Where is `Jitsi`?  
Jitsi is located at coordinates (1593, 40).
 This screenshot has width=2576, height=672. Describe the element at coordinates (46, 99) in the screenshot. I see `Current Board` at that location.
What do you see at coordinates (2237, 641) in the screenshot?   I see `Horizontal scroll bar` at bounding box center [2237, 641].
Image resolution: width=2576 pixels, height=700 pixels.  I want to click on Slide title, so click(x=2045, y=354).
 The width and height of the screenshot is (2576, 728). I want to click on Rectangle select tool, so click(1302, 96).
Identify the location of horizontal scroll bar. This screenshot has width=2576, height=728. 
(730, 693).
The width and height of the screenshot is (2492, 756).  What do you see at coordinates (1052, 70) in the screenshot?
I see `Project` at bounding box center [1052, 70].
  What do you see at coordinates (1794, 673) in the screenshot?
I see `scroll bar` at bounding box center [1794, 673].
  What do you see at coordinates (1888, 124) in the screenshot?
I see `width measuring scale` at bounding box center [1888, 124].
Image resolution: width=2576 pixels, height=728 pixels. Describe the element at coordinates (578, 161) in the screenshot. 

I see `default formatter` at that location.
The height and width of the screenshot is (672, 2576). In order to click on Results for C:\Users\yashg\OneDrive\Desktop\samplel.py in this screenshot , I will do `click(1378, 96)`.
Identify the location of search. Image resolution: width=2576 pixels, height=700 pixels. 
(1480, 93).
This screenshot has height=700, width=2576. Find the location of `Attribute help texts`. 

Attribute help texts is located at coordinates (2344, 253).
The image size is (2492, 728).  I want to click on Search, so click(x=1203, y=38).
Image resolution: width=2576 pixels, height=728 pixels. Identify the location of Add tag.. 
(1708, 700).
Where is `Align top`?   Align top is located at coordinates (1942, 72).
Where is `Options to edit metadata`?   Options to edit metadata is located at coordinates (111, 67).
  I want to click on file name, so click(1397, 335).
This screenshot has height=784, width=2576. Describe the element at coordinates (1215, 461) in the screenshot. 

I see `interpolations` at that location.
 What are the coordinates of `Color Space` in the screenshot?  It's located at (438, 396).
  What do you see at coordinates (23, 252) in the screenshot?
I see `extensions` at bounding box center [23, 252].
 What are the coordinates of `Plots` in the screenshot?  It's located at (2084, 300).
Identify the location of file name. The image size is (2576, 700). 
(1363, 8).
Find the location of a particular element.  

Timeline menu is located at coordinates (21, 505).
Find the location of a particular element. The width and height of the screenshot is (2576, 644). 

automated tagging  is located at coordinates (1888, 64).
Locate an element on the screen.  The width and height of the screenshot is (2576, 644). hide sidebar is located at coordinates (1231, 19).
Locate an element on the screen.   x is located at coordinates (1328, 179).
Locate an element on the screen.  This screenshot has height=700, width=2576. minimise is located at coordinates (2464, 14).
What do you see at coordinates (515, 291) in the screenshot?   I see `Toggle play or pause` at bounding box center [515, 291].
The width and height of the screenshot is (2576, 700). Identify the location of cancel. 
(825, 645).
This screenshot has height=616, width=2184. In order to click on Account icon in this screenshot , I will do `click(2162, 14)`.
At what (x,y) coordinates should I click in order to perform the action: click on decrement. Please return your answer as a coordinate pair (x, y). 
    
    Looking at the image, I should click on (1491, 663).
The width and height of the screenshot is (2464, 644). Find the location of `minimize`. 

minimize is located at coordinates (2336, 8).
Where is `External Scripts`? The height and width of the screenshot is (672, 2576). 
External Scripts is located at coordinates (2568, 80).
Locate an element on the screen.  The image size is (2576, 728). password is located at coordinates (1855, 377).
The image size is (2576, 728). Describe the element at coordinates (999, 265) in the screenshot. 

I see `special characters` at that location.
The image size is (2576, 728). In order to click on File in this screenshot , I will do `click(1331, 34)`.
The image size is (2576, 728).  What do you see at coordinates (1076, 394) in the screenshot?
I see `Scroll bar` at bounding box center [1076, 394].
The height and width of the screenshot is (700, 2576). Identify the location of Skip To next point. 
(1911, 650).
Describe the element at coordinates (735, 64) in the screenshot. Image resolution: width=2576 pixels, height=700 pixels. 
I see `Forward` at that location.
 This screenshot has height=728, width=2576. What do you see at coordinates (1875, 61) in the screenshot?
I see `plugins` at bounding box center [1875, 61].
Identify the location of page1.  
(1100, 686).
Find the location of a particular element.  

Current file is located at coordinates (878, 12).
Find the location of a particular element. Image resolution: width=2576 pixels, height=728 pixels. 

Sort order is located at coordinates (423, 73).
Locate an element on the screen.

[Objective] Please format every one of the items above as a JSON list of strings, with one string per line and blank lines left out.

[Output for this exercise]
[
  "Where is `Jitsi`?  ",
  "Jitsi is located at coordinates (1593, 40).",
  " This screenshot has width=2576, height=672. Describe the element at coordinates (46, 99) in the screenshot. I see `Current Board` at that location.",
  "What do you see at coordinates (2237, 641) in the screenshot?   I see `Horizontal scroll bar` at bounding box center [2237, 641].",
  "Image resolution: width=2576 pixels, height=700 pixels.  I want to click on Slide title, so click(x=2045, y=354).",
  " The width and height of the screenshot is (2576, 728). I want to click on Rectangle select tool, so click(1302, 96).",
  "Identify the location of horizontal scroll bar. This screenshot has width=2576, height=728. ",
  "(730, 693).",
  "The width and height of the screenshot is (2492, 756).  What do you see at coordinates (1052, 70) in the screenshot?",
  "I see `Project` at bounding box center [1052, 70].",
  "  What do you see at coordinates (1794, 673) in the screenshot?",
  "I see `scroll bar` at bounding box center [1794, 673].",
  "  What do you see at coordinates (1888, 124) in the screenshot?",
  "I see `width measuring scale` at bounding box center [1888, 124].",
  "Image resolution: width=2576 pixels, height=728 pixels. Describe the element at coordinates (578, 161) in the screenshot. ",
  "I see `default formatter` at that location.",
  "The height and width of the screenshot is (672, 2576). In order to click on Results for C:\\Users\\yashg\\OneDrive\\Desktop\\samplel.py in this screenshot , I will do `click(1378, 96)`.",
  "Identify the location of search. Image resolution: width=2576 pixels, height=700 pixels. ",
  "(1480, 93).",
  "This screenshot has height=700, width=2576. Find the location of `Attribute help texts`. ",
  "Attribute help texts is located at coordinates (2344, 253).",
  "The image size is (2492, 728).  I want to click on Search, so click(x=1203, y=38).",
  "Image resolution: width=2576 pixels, height=728 pixels. Identify the location of Add tag.. ",
  "(1708, 700).",
  "Where is `Align top`?   Align top is located at coordinates (1942, 72).",
  "Where is `Options to edit metadata`?   Options to edit metadata is located at coordinates (111, 67).",
  "  I want to click on file name, so click(1397, 335).",
  "This screenshot has height=784, width=2576. Describe the element at coordinates (1215, 461) in the screenshot. ",
  "I see `interpolations` at that location.",
  " What are the coordinates of `Color Space` in the screenshot?  It's located at (438, 396).",
  "  What do you see at coordinates (23, 252) in the screenshot?",
  "I see `extensions` at bounding box center [23, 252].",
  " What are the coordinates of `Plots` in the screenshot?  It's located at (2084, 300).",
  "Identify the location of file name. The image size is (2576, 700). ",
  "(1363, 8).",
  "Find the location of a particular element.  ",
  "Timeline menu is located at coordinates (21, 505).",
  "Find the location of a particular element. The width and height of the screenshot is (2576, 644). ",
  "automated tagging  is located at coordinates (1888, 64).",
  "Locate an element on the screen.  The width and height of the screenshot is (2576, 644). hide sidebar is located at coordinates (1231, 19).",
  "Locate an element on the screen.   x is located at coordinates (1328, 179).",
  "Locate an element on the screen.  This screenshot has height=700, width=2576. minimise is located at coordinates (2464, 14).",
  "What do you see at coordinates (515, 291) in the screenshot?   I see `Toggle play or pause` at bounding box center [515, 291].",
  "The width and height of the screenshot is (2576, 700). Identify the location of cancel. ",
  "(825, 645).",
  "This screenshot has height=616, width=2184. In order to click on Account icon in this screenshot , I will do `click(2162, 14)`.",
  "At what (x,y) coordinates should I click in order to perform the action: click on decrement. Please return your answer as a coordinate pair (x, y). ",
  "    Looking at the image, I should click on (1491, 663).",
  "The width and height of the screenshot is (2464, 644). Find the location of `minimize`. ",
  "minimize is located at coordinates (2336, 8).",
  "Where is `External Scripts`? The height and width of the screenshot is (672, 2576). ",
  "External Scripts is located at coordinates (2568, 80).",
  "Locate an element on the screen.  The image size is (2576, 728). password is located at coordinates (1855, 377).",
  "The image size is (2576, 728). Describe the element at coordinates (999, 265) in the screenshot. ",
  "I see `special characters` at that location.",
  "The image size is (2576, 728). In order to click on File in this screenshot , I will do `click(1331, 34)`.",
  "The image size is (2576, 728).  What do you see at coordinates (1076, 394) in the screenshot?",
  "I see `Scroll bar` at bounding box center [1076, 394].",
  "The height and width of the screenshot is (700, 2576). Identify the location of Skip To next point. ",
  "(1911, 650).",
  "Describe the element at coordinates (735, 64) in the screenshot. Image resolution: width=2576 pixels, height=700 pixels. ",
  "I see `Forward` at that location.",
  " This screenshot has height=728, width=2576. What do you see at coordinates (1875, 61) in the screenshot?",
  "I see `plugins` at bounding box center [1875, 61].",
  "Identify the location of page1.  ",
  "(1100, 686).",
  "Find the location of a particular element.  ",
  "Current file is located at coordinates (878, 12).",
  "Find the location of a particular element. Image resolution: width=2576 pixels, height=728 pixels. ",
  "Sort order is located at coordinates (423, 73).",
  "Locate an element on the screen."
]